Invité jeudi dans l'émission Forum, Vincent Subilia, directeur général de la Chambre de commerce, d'industrie et des services de Genève, qui s'était fermement opposé à cette mesure, soutient ne pas "s'être alarmé pour rien".
Il attire également l'attention sur d'autres conclusions du rapport. "Le salaire minimum a induit une augmentation de chômage chez les jeunes et les personnes ayant un fiable niveau de formation. C'est ici que le bât blaisse. Plutôt que de combattre le salaire minimum, il faut soutenir le fait que celui-ci ne correspond pas à l'ADN helvétique", plaide-t-il.
Vincent Subilia dit également craindre que le salaire minimum diminue l'offre de stage proposée par les entreprises. "Lorsqu'un patron a le choix entre embaucher, au même salaire imposé, un jeune non formé ou une personne plus qualifiée, son choix se portera sur la seconde personne".
Léger effet chez les 18-25 ans
Comme indiqué plus haut, l'étude montre que le taux de chômage des jeunes de moins de 25 ans semble être légèrement supérieur (+0,6 point) à ce qu'il aurait été sans l'introduction du salaire minimum.
Les jeunes pousses du monde du travail "commencent au bas de l'échelle". Sans surprise, ils sont donc directement concernés par le salaire minimum, note le professeur José Ramirez, un des auteurs de l'étude, interrogé dans le 12h30. Ils entrent sur le marché du travail et ont ainsi plus de difficulté à être recrutés que les personnes expérimentées.
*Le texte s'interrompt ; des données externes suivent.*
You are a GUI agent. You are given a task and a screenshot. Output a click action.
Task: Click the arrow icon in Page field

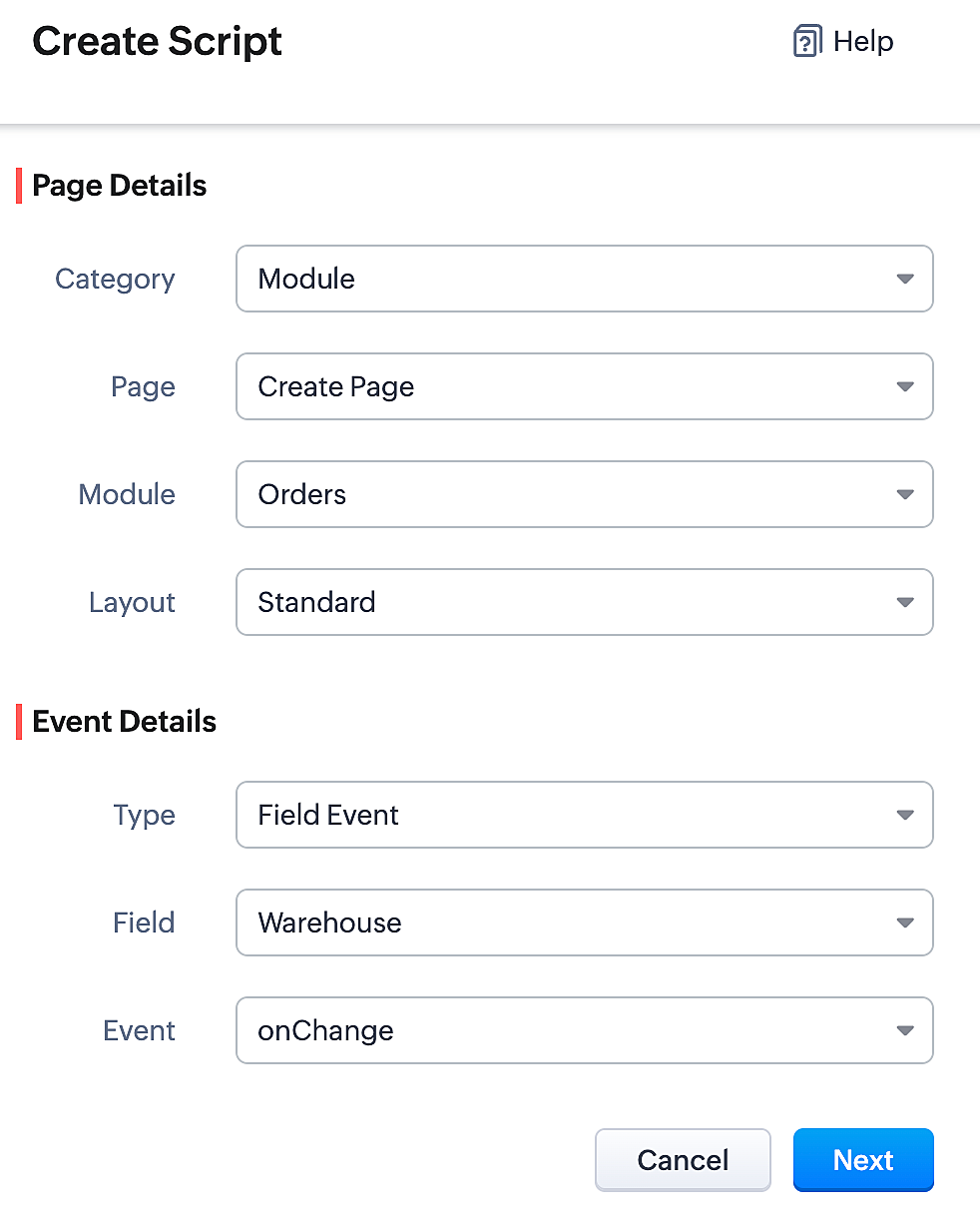905,386
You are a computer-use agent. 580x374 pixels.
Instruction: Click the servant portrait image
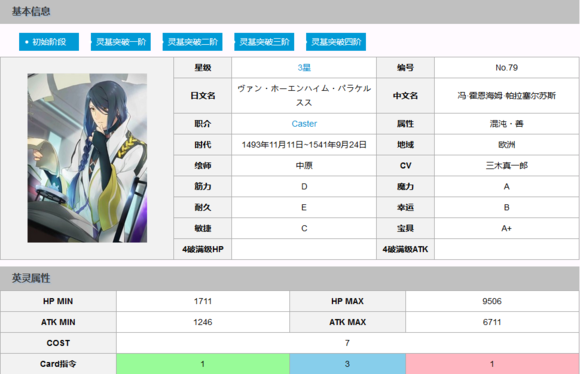87,158
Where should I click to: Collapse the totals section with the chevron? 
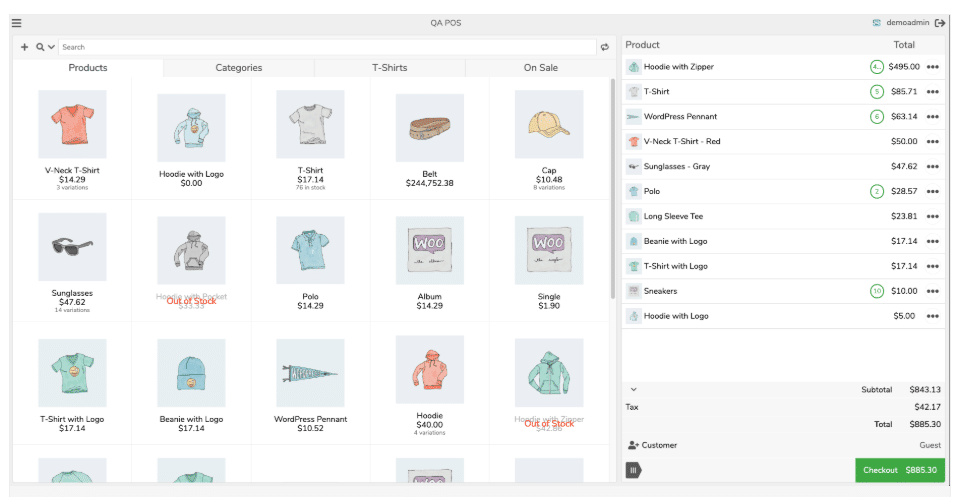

Probablement que les entreprises, elles aussi, "décident de freiner l'embauche" de ces derniers, ajoute le spécialiste.
L'étude montre aussi que le salaire minimum a été bien assimilé dans le canton, non seulement de la part des entreprises mais aussi de la part des jeunes. Selon un sondage réalisé pour ce rapport, 88,1% des jeunes connaissent l'existence du salaire minimum légal. Et plus des deux-tiers de ces jeunes peuvent citer le montant horaire, au franc près.
Attaques à Berne
Ces premiers résultats ont été présentés alors qu'au niveau fédéral le Parlement s'attaque aux salaires minimaux en voulant faire primer les conventions collectives nationales sur les dispositions cantonales. "Le Conseil d'Etat est attaché à défendre le résultat la votation populaire: pas question de revenir en arrière sur la défense du salaire minimum", a insisté la conseillère d'Etat Delphine Bachmann.
L'élue du Centre a toutefois évoqué des adaptations potentielles du dispositif, sans le remettre en question. Il s'agit notamment de trouver des solutions pour les stages des jeunes et les stages de réinsertion.
Minimum 24 francs
Fixé à 23 francs de l’heure lors de son introduction en 2020, le salaire est indexé chaque année au coût de la vie. Il s’élève à 24 francs de l’heure en 2023 et passera à 24,32 francs au 1er janvier 2024, soit un salaire mensuel brut de 4'426,24 francs pour 42 heures par semaine.
Il n'existe pour l'heure pas de données sur le nombre de personnes qui ont vu leur salaire augmenter suite à l'introduction du salaire minimum. Des estimations peuvent être faites sur la base des chiffres de 2018: 6,2% des salariés étaient en dessous du seuil, soit environ 20'000 personnes. Les secteurs de la coiffure, des soins de beauté, de la restauration, de l'hébergement et du nettoyage étaient les principaux concernés.